As prices continue to rise, one Little Rock funeral home says more people have been opting for cremations over burials.

NORTH LITTLE ROCK, Ark. — Many things have been different since the onset of the pandemic, and people from all walks of life have been impacted by the various changes.

Jeff Smith and his family have been operating funeral homes in Central Arkansas for decades, and he's seen firsthand how the business has evolved.

“My granddad started Northwest Funeral Home valentine's day 1955,” said Smith. “There's been a lot of changes in funeral service. It really started about 10 years ago.”

As they've worked to navigate the challenges brought on by the COVID-19 pandemic, Smith explained that they've learned to serve families in different ways.

“Before the pandemic, you never would have made funeral arrangements by videoconference,” said Smith.

They have also been seeing the impacts of inflation.

“We've had the most financial pressure I’ve ever felt as a business owner this year, we have never felt the kind of pressure because everything has gone up,” said Smith.

The result of all of this has been an increase in the cost of a funeral.

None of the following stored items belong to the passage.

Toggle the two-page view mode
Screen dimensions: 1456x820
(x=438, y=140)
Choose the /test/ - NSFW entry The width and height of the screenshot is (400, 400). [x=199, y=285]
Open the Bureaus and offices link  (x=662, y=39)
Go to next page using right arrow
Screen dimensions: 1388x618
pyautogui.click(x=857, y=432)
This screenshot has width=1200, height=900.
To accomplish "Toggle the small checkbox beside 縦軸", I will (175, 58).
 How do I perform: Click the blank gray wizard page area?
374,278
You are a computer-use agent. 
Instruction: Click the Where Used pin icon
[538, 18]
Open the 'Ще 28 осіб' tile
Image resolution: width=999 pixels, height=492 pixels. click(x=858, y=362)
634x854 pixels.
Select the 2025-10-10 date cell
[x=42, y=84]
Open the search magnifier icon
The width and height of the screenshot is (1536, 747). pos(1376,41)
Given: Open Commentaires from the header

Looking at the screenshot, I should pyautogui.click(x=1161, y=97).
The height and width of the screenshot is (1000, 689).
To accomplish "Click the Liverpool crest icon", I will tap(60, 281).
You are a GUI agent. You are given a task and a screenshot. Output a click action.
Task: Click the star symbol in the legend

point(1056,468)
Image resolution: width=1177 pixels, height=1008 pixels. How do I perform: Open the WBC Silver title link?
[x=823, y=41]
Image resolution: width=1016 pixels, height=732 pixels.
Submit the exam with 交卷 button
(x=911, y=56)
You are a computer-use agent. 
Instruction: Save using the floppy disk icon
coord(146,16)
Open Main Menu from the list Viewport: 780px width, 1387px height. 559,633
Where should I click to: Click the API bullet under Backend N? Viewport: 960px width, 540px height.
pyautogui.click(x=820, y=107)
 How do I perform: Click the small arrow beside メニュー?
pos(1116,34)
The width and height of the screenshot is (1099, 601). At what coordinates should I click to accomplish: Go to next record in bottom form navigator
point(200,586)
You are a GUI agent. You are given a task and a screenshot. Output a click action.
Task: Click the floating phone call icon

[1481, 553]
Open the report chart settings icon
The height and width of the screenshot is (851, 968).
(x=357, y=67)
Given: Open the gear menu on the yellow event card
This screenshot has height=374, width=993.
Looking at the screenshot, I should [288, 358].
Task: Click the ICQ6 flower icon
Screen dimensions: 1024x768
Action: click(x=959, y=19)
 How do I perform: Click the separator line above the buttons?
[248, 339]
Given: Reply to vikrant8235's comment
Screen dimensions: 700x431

“Prices typically double about every 22 years,” Smith explained. “Like all businesses, we had to raise our prices this year.”

As the prices have continued to climb, people have been planning ahead sooner than ever before.

Smith said that more and more families have been choosing cremation instead of traditional burials.

“If you go back to the 90s, probably 10% of our services end in cremation, now over 40% of our services, almost 50% end in cremation,” Smith added.

Smith said that though they hope to feel relief from inflation soon, they'll always do what they can to help.

“Funeral service is changing a lot. But at the end of the day, it's still about taking care of your friends and neighbors in their time of need,” said Smith.